The Rapid Research Information Forum chaired by Chief Scientist Dr Alan Finkel released a report earlier this year that says university job losses of up to 21,000 full-time equivalent positions, “of which an estimated 7000 could be research-related academic staff”, are projected over the next six months.

“There are concerns that women, early-career researchers and recent graduates will disproportionately experience negative impacts,” the report says.

Redundant roles

A University of Sydney spokeswoman said it had not had any job losses directly related to COVID-19 but 10 roles in its infrastructure team would be made redundant “in the coming weeks due to the downturn in work for this team”.

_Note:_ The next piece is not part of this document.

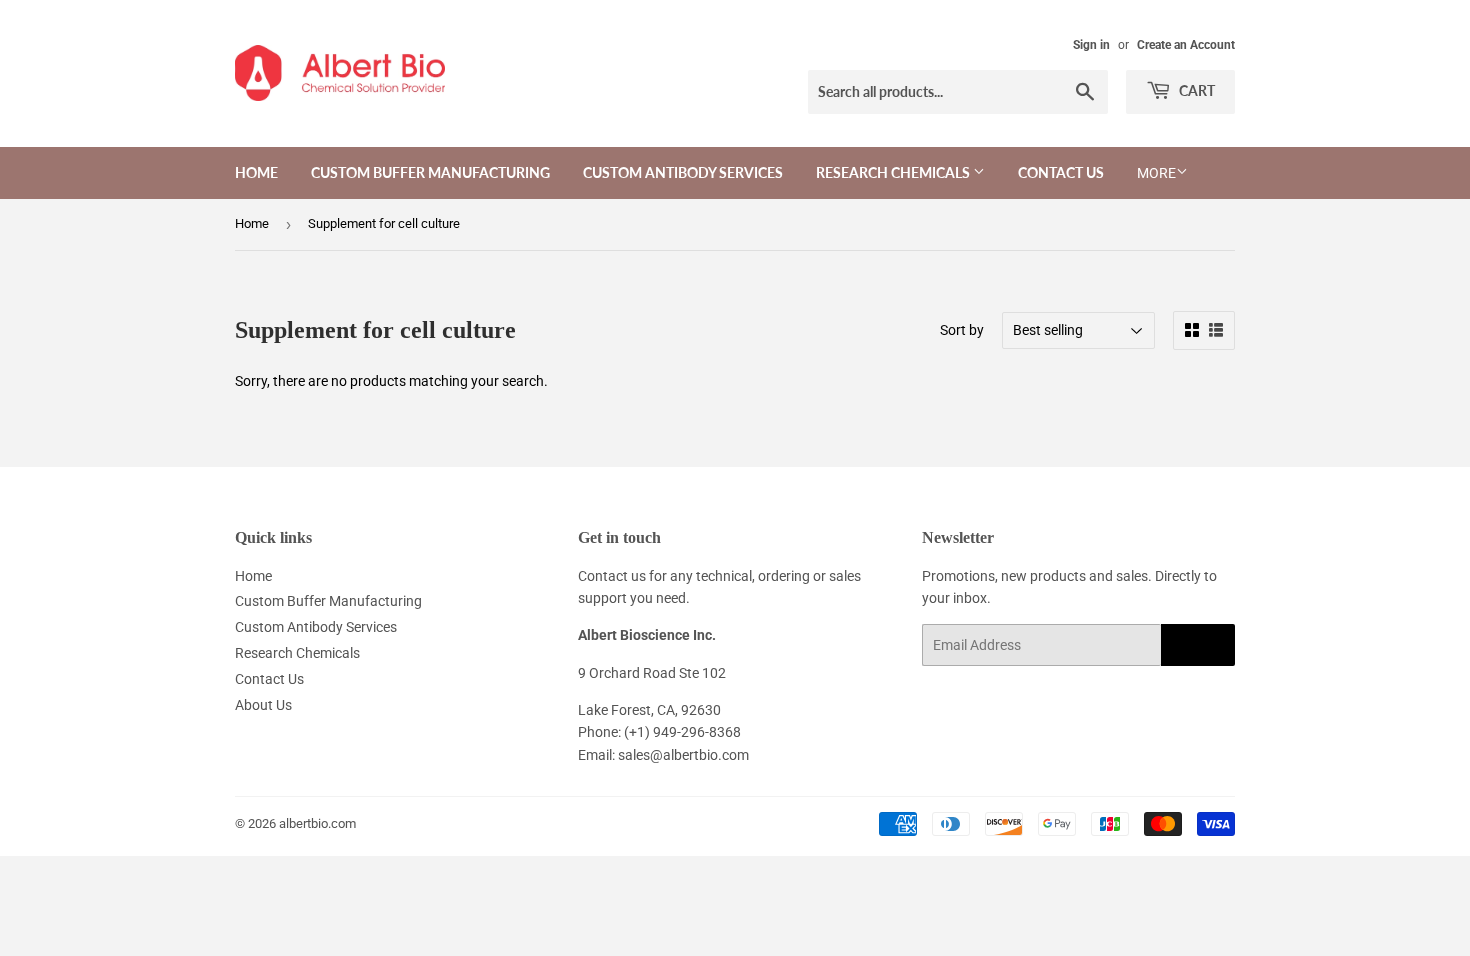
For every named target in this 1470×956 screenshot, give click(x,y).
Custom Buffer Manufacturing (430, 172)
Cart (1195, 90)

Vice-chancellor Michael Spence has written to staff outlining his concerns.

“The uncertainty over the international student corridor; government cuts to funding and proposed increase of fees; and the prospect of further outbreaks of the pandemic locally combine to produce a very challenging and unprecedented set of circumstances for universities, and we are not immune,” he wrote.

Significant impact

A Macquarie University spokeswoman said while it had a relatively small number of international students compared to some other institutions, the pandemic had had a significant impact on its revenue.

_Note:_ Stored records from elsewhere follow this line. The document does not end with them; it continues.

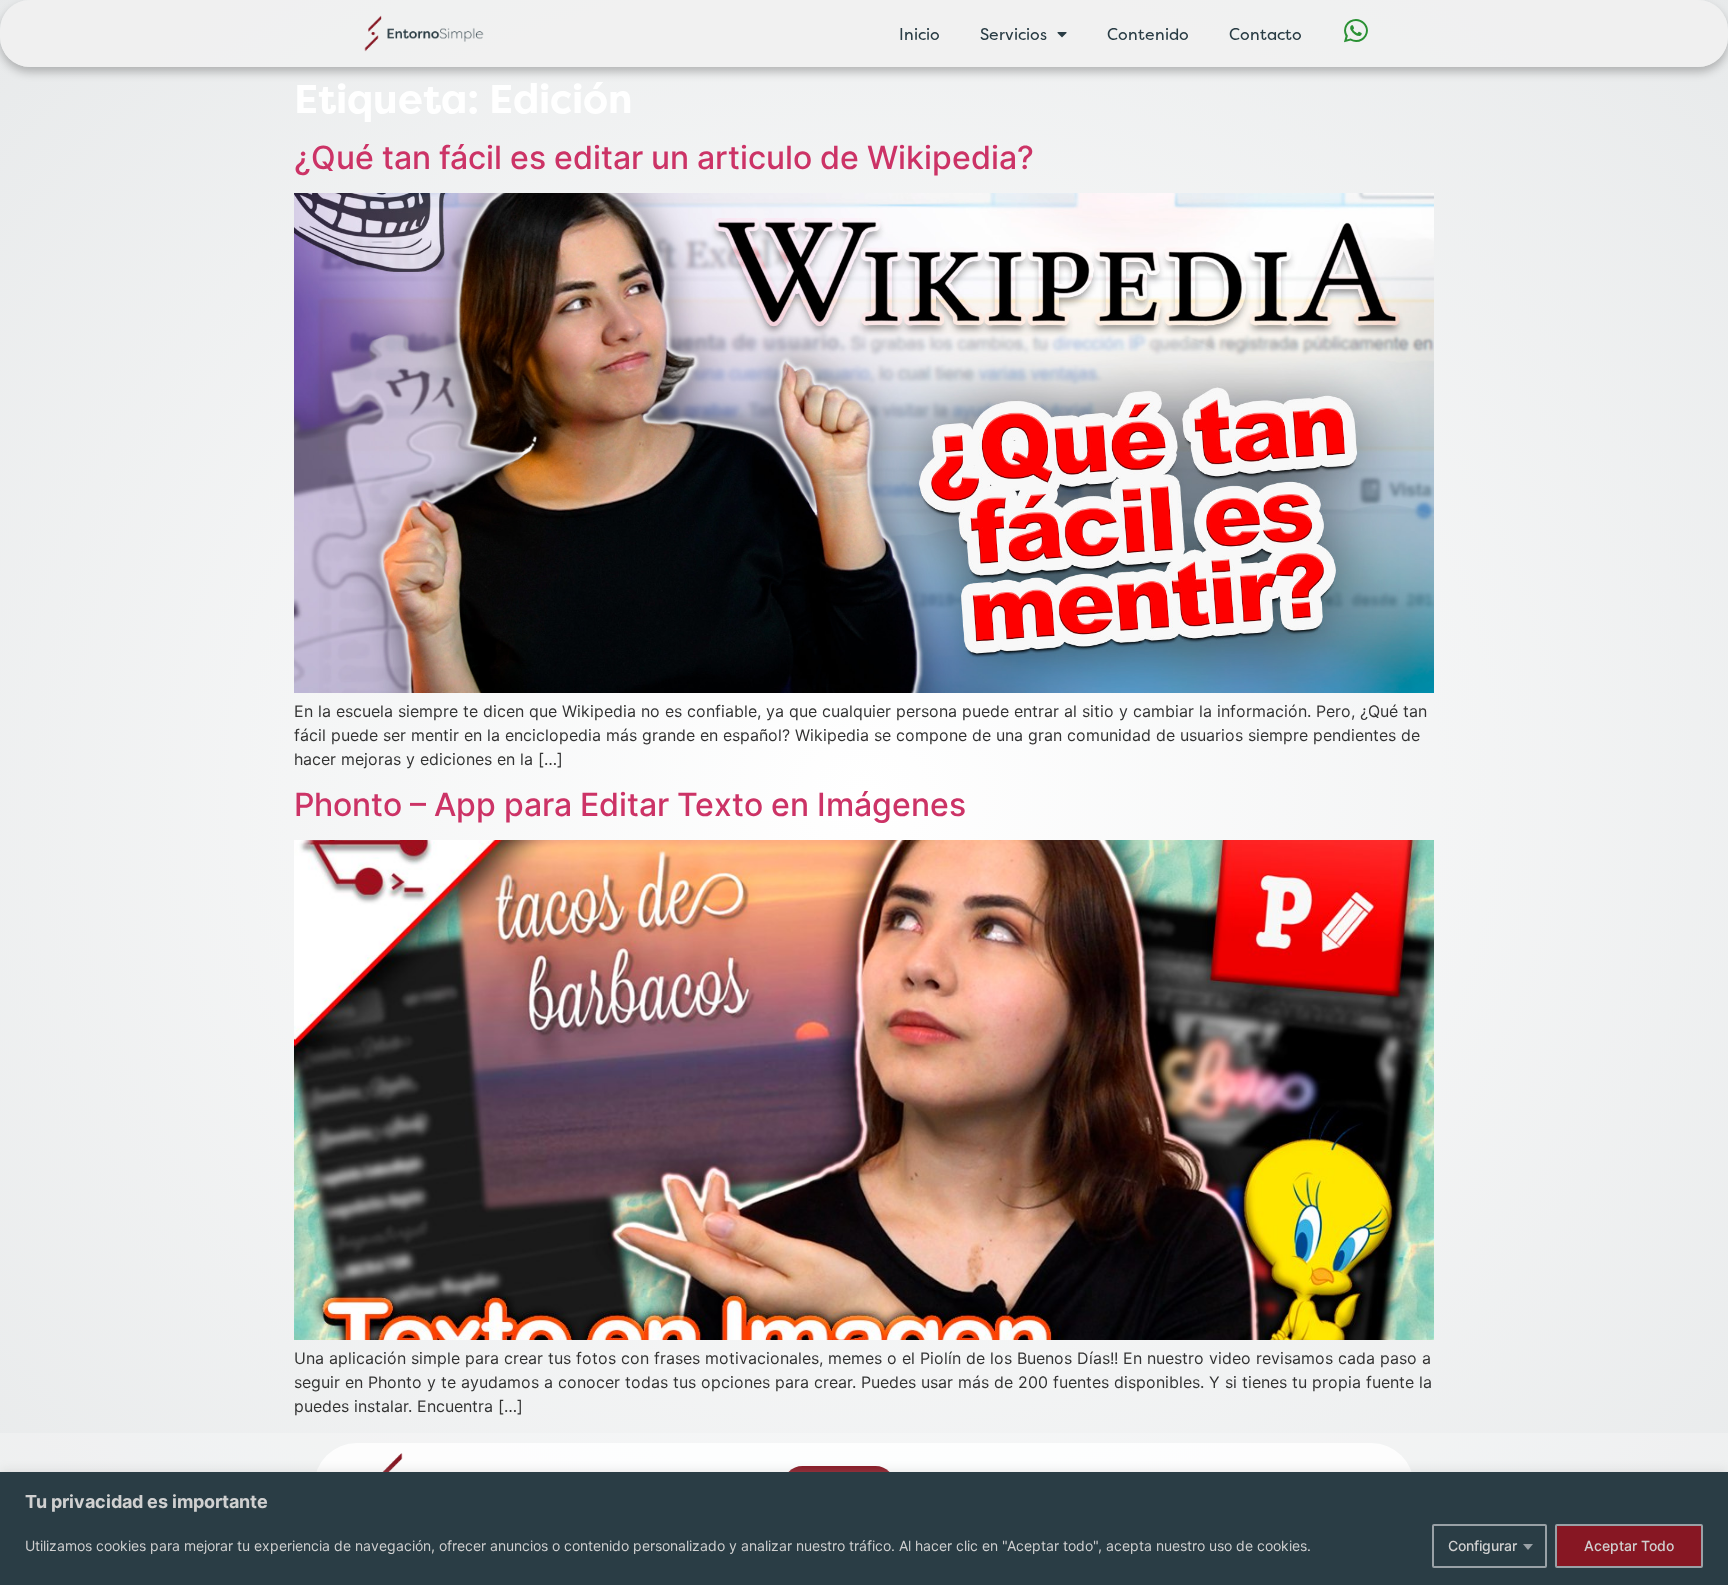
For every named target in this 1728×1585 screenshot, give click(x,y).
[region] (864, 1528)
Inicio (919, 34)
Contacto (1265, 34)
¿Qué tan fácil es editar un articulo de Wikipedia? (664, 157)
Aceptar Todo (1629, 1545)
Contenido (1148, 34)
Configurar (1482, 1545)
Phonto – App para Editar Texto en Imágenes (630, 804)
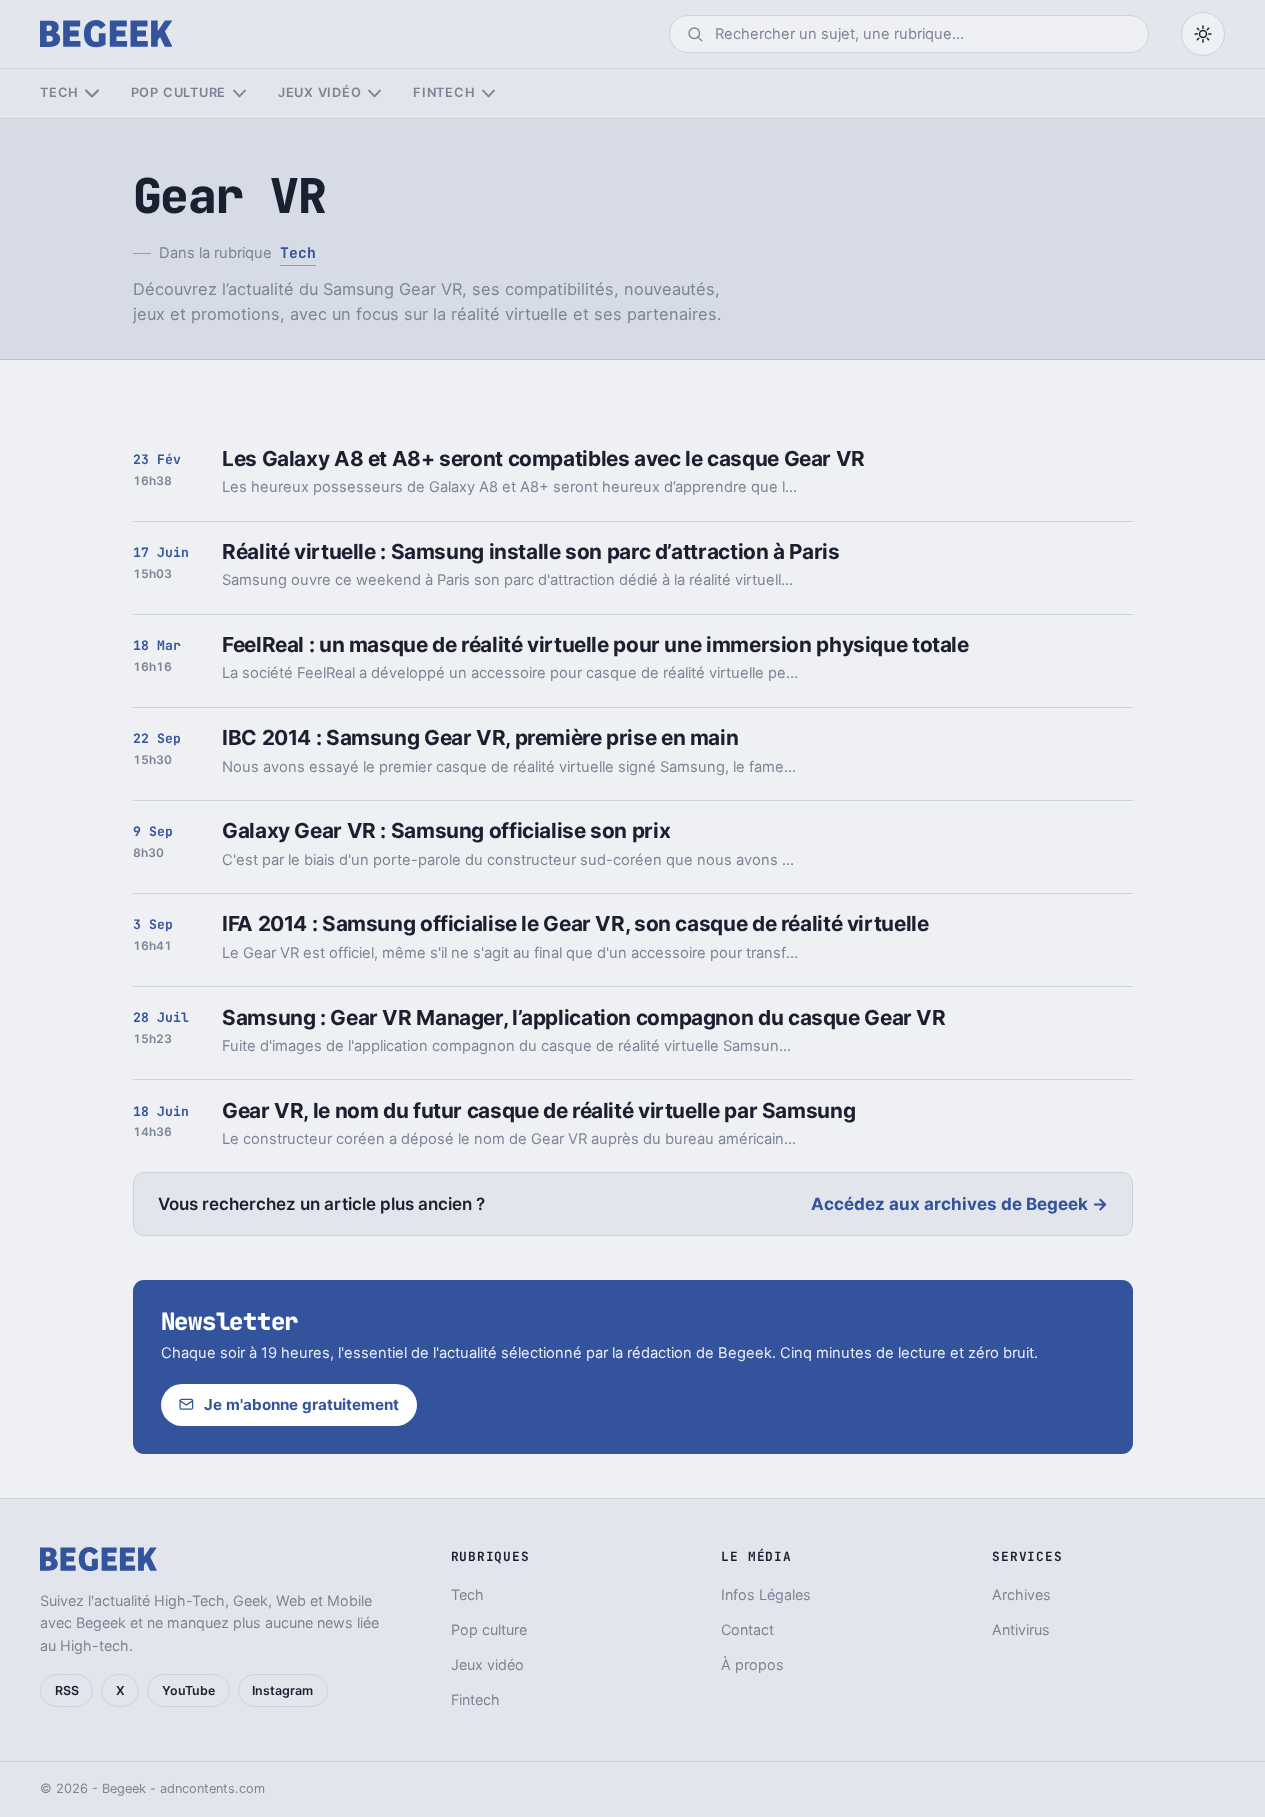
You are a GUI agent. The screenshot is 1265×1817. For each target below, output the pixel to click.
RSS (67, 1690)
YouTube (188, 1690)
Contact (747, 1629)
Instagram (282, 1690)
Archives (1021, 1594)
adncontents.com (212, 1788)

“The situation will continue to affect international student numbers for session two and into coming years,” the spokeswoman said.

“As part of our operating plan, we will see reduced staff numbers over time through natural attrition.”

Western Sydney University staff recently voted in support of two six-month leave-based initiatives to help the university save money.

“The university will not engage in stand-downs or forced redundancies in 2020,” a university spokeswoman said.

A UTS spokesman said the Ultimo institution had no updates on the prospect of job losses “at this time”.

The financial damage to the sector had also exposed UNSW and the University of Wollongong to a possible downgrade in their credit ratings.

Ratings agency Standard & Poors had revised its financial outlook for the universities from stable to negative.

S&P said it expected UNSW operating margins “to weaken in 2020 and beyond”.

“The negative outlook reflects our view that UNSW’s financial metrics could deteriorate if it is unable to achieve adequate savings or if the disruption to enrolments continues for a prolonged period,” it said.


The University of Wollongong faced a similar outlook. It estimated its revenue will be $90 million lower this year than in 2019.

A UNSW spokeswoman said it was committed to minimising job losses, but after extensive reductions of costs and “drawing down responsibly on our cash reserves, there is still a gap in 2021 of $75 million”.

The Community and Public Sector Union NSW, which represents professional university staff, last week said the higher education sector was in a “perilous situation”.